PROBLEM REQUIREMENTS
Line by line, transcribe the material shown below exactly.

INFORMATION SHOWN
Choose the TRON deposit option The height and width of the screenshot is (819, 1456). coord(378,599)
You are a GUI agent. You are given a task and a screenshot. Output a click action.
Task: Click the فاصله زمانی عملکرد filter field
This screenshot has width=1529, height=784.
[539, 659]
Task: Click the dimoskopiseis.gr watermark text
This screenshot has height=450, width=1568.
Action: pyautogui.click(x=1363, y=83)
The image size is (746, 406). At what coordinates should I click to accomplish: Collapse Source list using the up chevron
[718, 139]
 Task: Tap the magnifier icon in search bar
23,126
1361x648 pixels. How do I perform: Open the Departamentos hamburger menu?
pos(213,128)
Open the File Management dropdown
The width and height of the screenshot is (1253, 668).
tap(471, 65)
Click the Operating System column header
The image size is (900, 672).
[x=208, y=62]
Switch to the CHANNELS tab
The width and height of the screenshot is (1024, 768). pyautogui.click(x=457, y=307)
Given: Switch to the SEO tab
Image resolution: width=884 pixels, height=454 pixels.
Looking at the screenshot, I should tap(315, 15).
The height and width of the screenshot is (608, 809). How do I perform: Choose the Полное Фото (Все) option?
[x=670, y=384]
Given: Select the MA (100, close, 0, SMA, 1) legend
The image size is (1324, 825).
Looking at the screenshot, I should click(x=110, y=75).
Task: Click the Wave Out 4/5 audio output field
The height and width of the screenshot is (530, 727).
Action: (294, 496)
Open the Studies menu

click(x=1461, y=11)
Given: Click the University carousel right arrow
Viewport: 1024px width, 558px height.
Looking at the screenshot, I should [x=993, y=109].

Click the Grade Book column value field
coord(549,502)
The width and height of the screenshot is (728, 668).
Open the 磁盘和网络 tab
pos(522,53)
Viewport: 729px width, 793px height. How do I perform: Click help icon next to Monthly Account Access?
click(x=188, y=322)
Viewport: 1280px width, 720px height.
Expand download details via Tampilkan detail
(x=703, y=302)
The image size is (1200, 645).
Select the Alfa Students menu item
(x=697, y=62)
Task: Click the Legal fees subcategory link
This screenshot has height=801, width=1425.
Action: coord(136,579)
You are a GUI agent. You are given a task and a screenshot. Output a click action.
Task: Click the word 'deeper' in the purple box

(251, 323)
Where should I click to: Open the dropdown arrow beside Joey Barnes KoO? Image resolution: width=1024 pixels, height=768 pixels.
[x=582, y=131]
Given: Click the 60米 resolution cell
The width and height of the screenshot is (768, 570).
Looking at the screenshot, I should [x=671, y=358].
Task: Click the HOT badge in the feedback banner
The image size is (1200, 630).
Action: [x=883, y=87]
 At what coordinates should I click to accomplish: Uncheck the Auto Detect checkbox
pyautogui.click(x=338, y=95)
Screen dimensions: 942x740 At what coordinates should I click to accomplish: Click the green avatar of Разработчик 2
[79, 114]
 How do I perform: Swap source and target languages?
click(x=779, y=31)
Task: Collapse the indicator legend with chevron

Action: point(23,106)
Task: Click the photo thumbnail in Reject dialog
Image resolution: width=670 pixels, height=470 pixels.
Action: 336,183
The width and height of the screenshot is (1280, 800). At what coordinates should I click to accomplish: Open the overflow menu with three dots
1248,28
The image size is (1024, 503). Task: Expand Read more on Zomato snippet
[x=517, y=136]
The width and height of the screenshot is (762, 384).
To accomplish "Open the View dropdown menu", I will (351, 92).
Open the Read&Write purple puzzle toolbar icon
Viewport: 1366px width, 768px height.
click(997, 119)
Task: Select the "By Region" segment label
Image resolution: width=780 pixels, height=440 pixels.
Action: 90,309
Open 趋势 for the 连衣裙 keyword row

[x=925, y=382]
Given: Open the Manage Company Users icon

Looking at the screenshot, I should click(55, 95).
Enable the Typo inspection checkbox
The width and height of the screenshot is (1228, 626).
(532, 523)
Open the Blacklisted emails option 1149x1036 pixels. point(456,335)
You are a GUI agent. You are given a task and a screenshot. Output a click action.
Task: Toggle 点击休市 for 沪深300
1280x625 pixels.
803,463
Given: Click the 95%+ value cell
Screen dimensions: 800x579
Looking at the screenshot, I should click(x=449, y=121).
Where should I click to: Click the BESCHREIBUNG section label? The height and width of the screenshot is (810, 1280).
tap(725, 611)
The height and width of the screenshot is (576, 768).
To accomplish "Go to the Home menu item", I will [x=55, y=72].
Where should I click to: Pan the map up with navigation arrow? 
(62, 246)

TASK RESPONSE
Choose the TRON deposit option The height and width of the screenshot is (819, 1456). coord(378,599)
You are a GUI agent. You are given a task and a screenshot. Output a click action.
Task: Click the فاصله زمانی عملکرد filter field
This screenshot has width=1529, height=784.
[539, 659]
Task: Click the dimoskopiseis.gr watermark text
This screenshot has height=450, width=1568.
Action: pyautogui.click(x=1363, y=83)
The image size is (746, 406). At what coordinates should I click to accomplish: Collapse Source list using the up chevron
[718, 139]
 Task: Tap the magnifier icon in search bar
23,126
1361x648 pixels. How do I perform: Open the Departamentos hamburger menu?
pos(213,128)
Open the File Management dropdown
The width and height of the screenshot is (1253, 668).
tap(471, 65)
Click the Operating System column header
The image size is (900, 672).
[x=208, y=62]
Switch to the CHANNELS tab
The width and height of the screenshot is (1024, 768). pyautogui.click(x=457, y=307)
Given: Switch to the SEO tab
Image resolution: width=884 pixels, height=454 pixels.
Looking at the screenshot, I should tap(315, 15).
The height and width of the screenshot is (608, 809). How do I perform: Choose the Полное Фото (Все) option?
[x=670, y=384]
Given: Select the MA (100, close, 0, SMA, 1) legend
The image size is (1324, 825).
Looking at the screenshot, I should click(x=110, y=75).
Task: Click the Wave Out 4/5 audio output field
The height and width of the screenshot is (530, 727).
Action: (294, 496)
Open the Studies menu

click(x=1461, y=11)
Given: Click the University carousel right arrow
Viewport: 1024px width, 558px height.
Looking at the screenshot, I should [x=993, y=109].

Click the Grade Book column value field
coord(549,502)
The width and height of the screenshot is (728, 668).
Open the 磁盘和网络 tab
pos(522,53)
Viewport: 729px width, 793px height. How do I perform: Click help icon next to Monthly Account Access?
click(x=188, y=322)
Viewport: 1280px width, 720px height.
Expand download details via Tampilkan detail
(x=703, y=302)
The image size is (1200, 645).
Select the Alfa Students menu item
(x=697, y=62)
Task: Click the Legal fees subcategory link
This screenshot has height=801, width=1425.
Action: coord(136,579)
You are a GUI agent. You are given a task and a screenshot. Output a click action.
Task: Click the word 'deeper' in the purple box

(251, 323)
Where should I click to: Open the dropdown arrow beside Joey Barnes KoO? Image resolution: width=1024 pixels, height=768 pixels.
[x=582, y=131]
Given: Click the 60米 resolution cell
The width and height of the screenshot is (768, 570).
Looking at the screenshot, I should [x=671, y=358].
Task: Click the HOT badge in the feedback banner
The image size is (1200, 630).
Action: [x=883, y=87]
 At what coordinates should I click to accomplish: Uncheck the Auto Detect checkbox
pyautogui.click(x=338, y=95)
Screen dimensions: 942x740 At what coordinates should I click to accomplish: Click the green avatar of Разработчик 2
[79, 114]
 How do I perform: Swap source and target languages?
click(x=779, y=31)
Task: Collapse the indicator legend with chevron

Action: point(23,106)
Task: Click the photo thumbnail in Reject dialog
Image resolution: width=670 pixels, height=470 pixels.
Action: 336,183
The width and height of the screenshot is (1280, 800). At what coordinates should I click to accomplish: Open the overflow menu with three dots
1248,28
The image size is (1024, 503). Task: Expand Read more on Zomato snippet
[x=517, y=136]
The width and height of the screenshot is (762, 384).
To accomplish "Open the View dropdown menu", I will (351, 92).
Open the Read&Write purple puzzle toolbar icon
Viewport: 1366px width, 768px height.
click(997, 119)
Task: Select the "By Region" segment label
Image resolution: width=780 pixels, height=440 pixels.
Action: 90,309
Open 趋势 for the 连衣裙 keyword row

[x=925, y=382]
Given: Open the Manage Company Users icon

Looking at the screenshot, I should click(55, 95).
Enable the Typo inspection checkbox
The width and height of the screenshot is (1228, 626).
(532, 523)
Open the Blacklisted emails option 1149x1036 pixels. point(456,335)
You are a GUI agent. You are given a task and a screenshot. Output a click action.
Task: Toggle 点击休市 for 沪深300
1280x625 pixels.
803,463
Given: Click the 95%+ value cell
Screen dimensions: 800x579
Looking at the screenshot, I should click(x=449, y=121).
Where should I click to: Click the BESCHREIBUNG section label? The height and width of the screenshot is (810, 1280).
tap(725, 611)
The height and width of the screenshot is (576, 768).
To accomplish "Go to the Home menu item", I will [x=55, y=72].
Where should I click to: Pan the map up with navigation arrow? 
(62, 246)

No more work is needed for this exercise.